Students cheer and chant while listening to a speaker during the Youth Climate Strike on March 15, 2019 on Capitol Hill in Washington D.C. (Photo: Tom Brenner/Getty Images)
"There's a tremendous amount of power that drives through those streets and parks next to those sidewalks and walks into those buildings. We want them to think about what they're doing with that power."
Environmental activists are hoping to bring Washington, D.C. to a "gridlocked standstill" next month with a massive act of civil disobedience aimed at disrupting business as usual and getting the attention of members of Congress standing in the way of bold climate action.
The #ShutDownDC day of action, scheduled for Sept. 23, is expected to include blockades at key intersections throughout the U.S. capital, according to a press release from the coalition of advocacy groups that organized the protest.
"The severity of the issue and the complete lack of response from elected officials necessitates mass civil disobedience," Kathleen Brophy, an organizer with 350.org, said in a statement.
The civil disobedience is expected to come during a week of youth-led global climate strikes, which are set to begin Sept. 20 and continue through Sept. 27.
The transition off of fossil fuels is inevitable; justice is not.— Extinction Rebellion Washington DC (@XRebelDC) August 28, 2019
Join us in the streets September 23 to #ShutDownDC as part of the global #ClimateStrike and demand solutions that work for all of us #StrikeWithUs #Sept23https://t.co/dC95Zw55gt pic.twitter.com/p5dDwq5qkc
Sean Haskett of the youth-led Sunrise Movement told The Guardian on Wednesday that the goal of the #ShutDownDC action is to "disrupt the workings of power."
"There's a tremendous amount of power that drives through those streets and parks next to those sidewalks and walks into those buildings," said Haskett. "We want them to think about what they're doing with that power."
The coalition behind the protest—which includes prominent organizations such as Extinction Rebellion D.C., Movement for a People's Party, and CodePink—acknowledged the blockades will likely "cause massive disruption to people who bear little responsibility for the climate catastrophe we are facing."

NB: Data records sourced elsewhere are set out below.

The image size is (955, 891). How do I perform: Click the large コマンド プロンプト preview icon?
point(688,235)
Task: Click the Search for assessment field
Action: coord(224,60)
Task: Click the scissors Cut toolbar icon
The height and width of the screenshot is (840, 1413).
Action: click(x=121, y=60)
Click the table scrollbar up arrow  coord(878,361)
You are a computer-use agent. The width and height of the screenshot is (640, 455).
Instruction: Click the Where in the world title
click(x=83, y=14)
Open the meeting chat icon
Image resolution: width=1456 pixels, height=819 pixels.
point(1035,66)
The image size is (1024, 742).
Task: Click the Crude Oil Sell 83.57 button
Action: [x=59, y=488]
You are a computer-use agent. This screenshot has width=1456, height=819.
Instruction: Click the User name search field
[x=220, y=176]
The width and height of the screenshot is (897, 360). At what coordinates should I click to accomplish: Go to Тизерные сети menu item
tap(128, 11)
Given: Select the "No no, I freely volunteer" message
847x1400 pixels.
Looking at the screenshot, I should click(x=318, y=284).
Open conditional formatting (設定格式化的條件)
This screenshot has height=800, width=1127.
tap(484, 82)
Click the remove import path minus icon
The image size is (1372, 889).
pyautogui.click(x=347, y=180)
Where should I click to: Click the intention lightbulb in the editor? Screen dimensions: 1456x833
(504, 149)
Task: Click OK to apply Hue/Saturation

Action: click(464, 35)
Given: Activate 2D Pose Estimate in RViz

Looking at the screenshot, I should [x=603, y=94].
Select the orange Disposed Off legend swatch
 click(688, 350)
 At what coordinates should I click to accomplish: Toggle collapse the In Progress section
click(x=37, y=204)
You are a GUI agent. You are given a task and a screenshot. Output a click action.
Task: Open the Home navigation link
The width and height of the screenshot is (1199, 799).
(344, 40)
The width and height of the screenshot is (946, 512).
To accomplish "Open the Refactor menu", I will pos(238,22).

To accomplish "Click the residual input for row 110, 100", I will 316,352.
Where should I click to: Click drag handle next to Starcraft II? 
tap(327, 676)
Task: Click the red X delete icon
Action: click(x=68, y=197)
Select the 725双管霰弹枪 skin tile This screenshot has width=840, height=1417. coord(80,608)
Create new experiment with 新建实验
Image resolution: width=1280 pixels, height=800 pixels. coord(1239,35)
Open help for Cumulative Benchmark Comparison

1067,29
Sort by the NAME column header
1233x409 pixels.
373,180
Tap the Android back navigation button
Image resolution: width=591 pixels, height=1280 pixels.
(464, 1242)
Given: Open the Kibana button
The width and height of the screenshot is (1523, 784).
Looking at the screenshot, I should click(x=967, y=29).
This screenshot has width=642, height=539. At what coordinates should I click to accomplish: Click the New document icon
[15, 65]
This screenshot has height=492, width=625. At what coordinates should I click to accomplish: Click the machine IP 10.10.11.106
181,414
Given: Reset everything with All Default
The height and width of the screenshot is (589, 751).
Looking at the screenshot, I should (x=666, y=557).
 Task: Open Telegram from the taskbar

"But we will also cause massive disruption for politicians, huge corporations, and the lobbyists who control our government," the groups said on the website for the action. "We need to fundamentally change the power structure of the United States if we want to stop the climate crisis, and shutting down D.C. is a big step in the right direction."
According to organizers, the D.C. action will mark the beginning of an "international wave of citywide climate shutdowns" in major cities across the world, including London, Paris, and Berlin.
"There's no time left for business as usual; the climate crisis is here," the D.C. coalition said. "This is the mass uprising that everyone with climate anxiety has been waiting for. This is an uprising for life itself, fighting back against the forces of destruction."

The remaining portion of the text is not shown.